Describing the sights, sounds and smells, on the other hand? Blech.
When “Traitors” finalled in the 2010 ACFW Genesis Contest, I was supposed to receive the final scoring from each of the three judges. I completely forgot about it until the contest coordinator emailed them to me this morning. Her life had some upheaval including a pregnancy, so she also forgot until today.
She attached the overall scoring of “Traitors” including the judges’ comments.
One contained a score of 81 (the lowest score). Comments included a question about whether the “. . . CBA is ready for this type of futuristic.” The short answer is “no” unfortunately. As for the story it had “a good strong opening, then it dragged.” Characterization was good, conflict excellent and dialog good.
No arguments on any of those.
Second judge gave it a score of 91 with only one comment: “Definitely a good read and a fast read. I was sad to come to the end of the sample — I wanted more!”
Every author wants to hear those words!
The third judge was a bit more thorough. He/she gave “Traitors” an overall score of 93. Added to the score sheet was the 15-page sample along with specific comments to the story itself.

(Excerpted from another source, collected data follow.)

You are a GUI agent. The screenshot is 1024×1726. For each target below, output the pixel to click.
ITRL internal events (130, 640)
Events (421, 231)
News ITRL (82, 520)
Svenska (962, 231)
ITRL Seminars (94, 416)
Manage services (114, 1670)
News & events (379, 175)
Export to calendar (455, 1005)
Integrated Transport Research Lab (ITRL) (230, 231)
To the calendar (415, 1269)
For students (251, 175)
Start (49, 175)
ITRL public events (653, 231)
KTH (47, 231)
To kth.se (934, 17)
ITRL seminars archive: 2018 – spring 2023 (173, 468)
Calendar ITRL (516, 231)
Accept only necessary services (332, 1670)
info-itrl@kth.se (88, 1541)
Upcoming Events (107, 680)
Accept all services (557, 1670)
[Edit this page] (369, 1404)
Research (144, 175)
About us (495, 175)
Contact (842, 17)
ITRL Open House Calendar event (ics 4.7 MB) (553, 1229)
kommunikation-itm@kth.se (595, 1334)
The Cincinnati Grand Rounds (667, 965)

Most of them focused on small continuity problems such as the main character calling another one simply “a woman” then a few paragraphs later he recognized her with no explanation as to how.
The judge also pointed out several instances of telling where I stop the story to explain something. And here I thought I eliminated most of it. Darn it. (I know I’m telling here, but adding specific examples would take too long. Instead click HERE for the 15-page excerpt and comments if’n you’re curious). Also, the excerpt in question has since been revised since the contest. The first part has since been taken out and moved to a prologue although I haven’t decided to keep even that, because I’m not a huge fan of prologues.

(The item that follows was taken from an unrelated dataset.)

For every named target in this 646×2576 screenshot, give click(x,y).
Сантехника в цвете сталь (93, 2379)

The judge pointed out more than once that “Traitors” is missing a lot of description, a failing I’ve known about for a long time. In fact as I’m rewriting my current WIP I’m concentrating on adding a lot more details.
Part of a writer’s responsibility is plunging the reader into our story world. Without setting description how will the reader know if they are sitting in a comfortable living room or standing on a frigid street corner? I know, more telling, but you get the point I’m sure.
Considering the comments, I’m tempted to set aside “The Red Dagger,” and applying the suggestions to “Traitors.” The problem is it’s still at Marcher Lord Press. Would it be better to wait until I hear a yea or nea on publication with them, or go ahead with the changes regardless of the outcome? Or perhaps let the publisher know what I’m doing and ask if he’d be willing to look at a revised version, especially if he’s not even looked at my submission, yet?
I’m leaning toward adding the missing details and work on the other issues the judge mentioned for no other reason than they’re fresh in my mind. I’ve got nothing to lose either way. On the other hand, I could use the practice on adding description. If I do it enough, perhaps I won’t dislike it so much. I may even get good at it.